El problema es antiguo, aunque quizá puede plantearse ahora con más frecuencia o de forma más aguda, por la rápida evolución que caracteriza a la sociedad actual. Es perfectamente comprensible y natural que los jóvenes y los mayores vean las cosas de modo distinto: ha ocurrido siempre. Lo sorprendente sería que un adolescente pensara de la misma manera que una persona madura. Todos hemos sentido movimientos de rebeldía hacia nuestros mayores, cuando comenzábamos a formar con autonomía nuestro criterio; y todos también, al correr de los años, hemos comprendido que nuestros padres tenían razón en tantas cosas, que eran fruto de su experiencia y de su cariño. Por eso corresponde en primer término a los padres —que ya han pasado por ese trance— facilitar el entendimiento, con flexibilidad, con espíritu jovial, evitando con amor inteligente esos posibles conflictos.

Aconsejo siempre a los padres que procuren hacerse amigos de sus hijos. Se puede armonizar perfectamente la autoridad paterna, que la misma educación requiere, con un sentimiento de amistad, que exige ponerse de alguna manera al mismo nivel de los hijos. Los chicos —aun los que parecen más díscolos y despegados— desean siempre ese acercamiento, esa fraternidad con sus padres. La clave suele estar en la confianza: que los padres sepan educar en un clima de familiaridad, que no den jamás la impresión de que desconfían, que den libertad y que enseñen a administrarla con responsabilidad personal. Es preferible que se dejen engañar alguna vez: la confianza, que se pone en los hijos, hace que ellos mismos se avergüencen de haber abusado, y se corrijan; en cambio, si no tienen libertad, si ven que no se confía en ellos, se sentirán movidos a engañar siempre.

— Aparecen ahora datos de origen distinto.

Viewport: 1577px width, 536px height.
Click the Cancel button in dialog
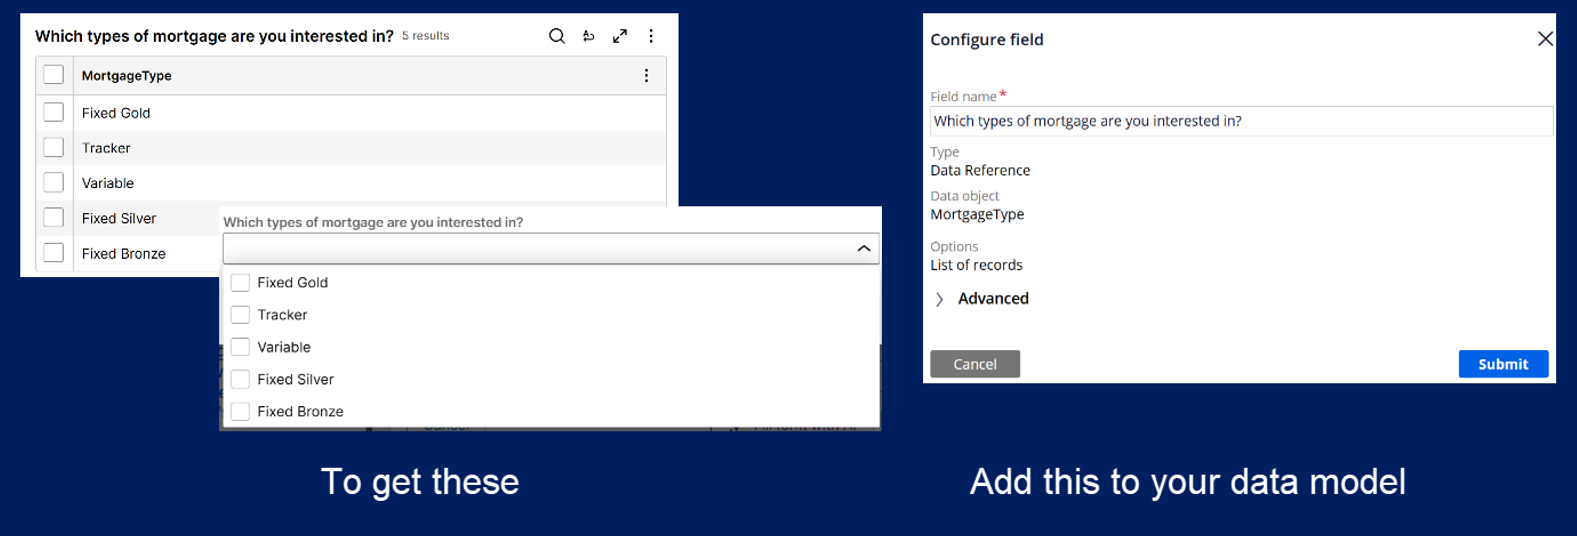coord(974,364)
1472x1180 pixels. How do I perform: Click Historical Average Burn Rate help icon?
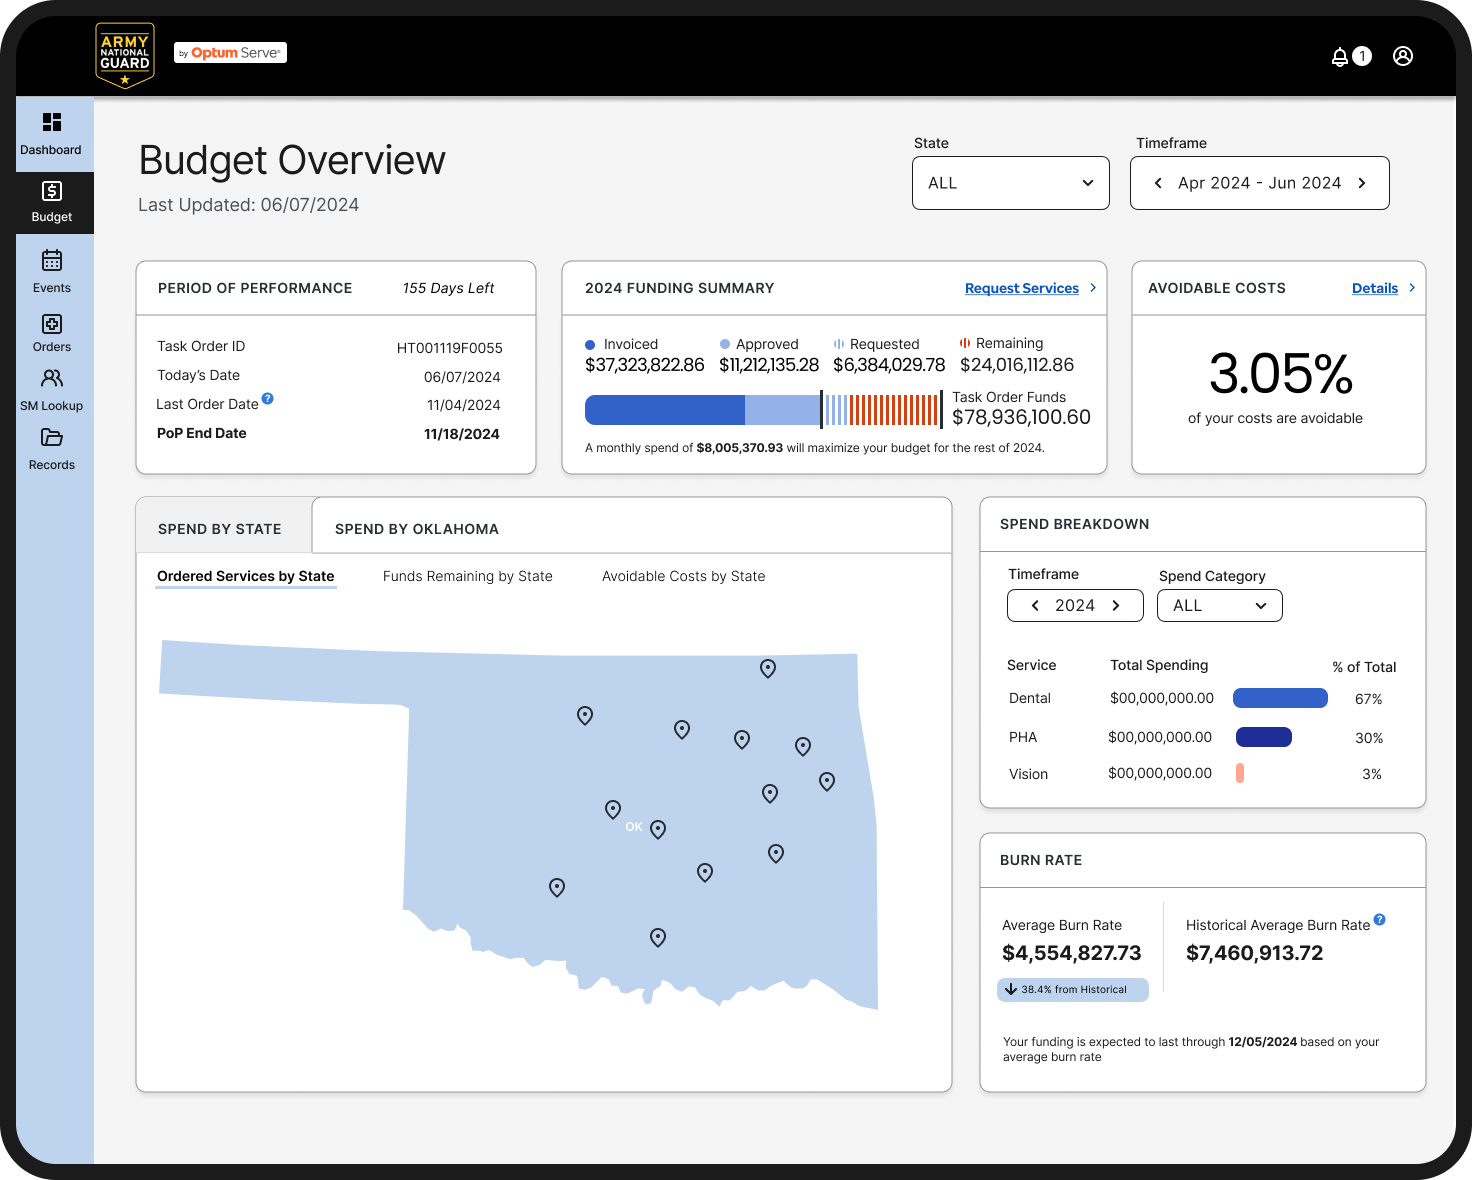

Esa amistad de que hablo, ese saber ponerse al nivel de los hijos, facilitándoles que hablen confiadamente de sus pequeños problemas, hace posible algo que me parece de gran importancia: que sean los padres quienes den a conocer a sus hijos el origen de la vida, de un modo gradual, acomodándose a su mentalidad y a su capacidad de comprender, anticipándose ligeramente a su natural curiosidad; hay que evitar que rodeen de malicia esta materia, que aprendan algo —que es en sí mismo noble y santo— de una mala confidencia de un amigo o de una amiga. Esto mismo suele ser un paso importante en ese afianzamiento de la amistad entre padres e hijos, impidiendo una separación en el mismo despertar de la vida moral.

Por otra parte, los padres han de procurar también mantener el corazón joven, para que les sea más fácil recibir con simpatía las aspiraciones nobles e incluso las extravagancias de los chicos. La vida cambia, y hay muchas cosas nuevas que quizá no nos gusten —hasta es posible que no sean objetivamente mejores que otras de antes—, pero que no son malas: son simplemente otros modos de vivir, sin más trascendencia. En no pocas ocasiones, los conflictos aparecen porque se da importancia a pequeñeces, que se superan con un poco de perspectiva y de sentido del humor.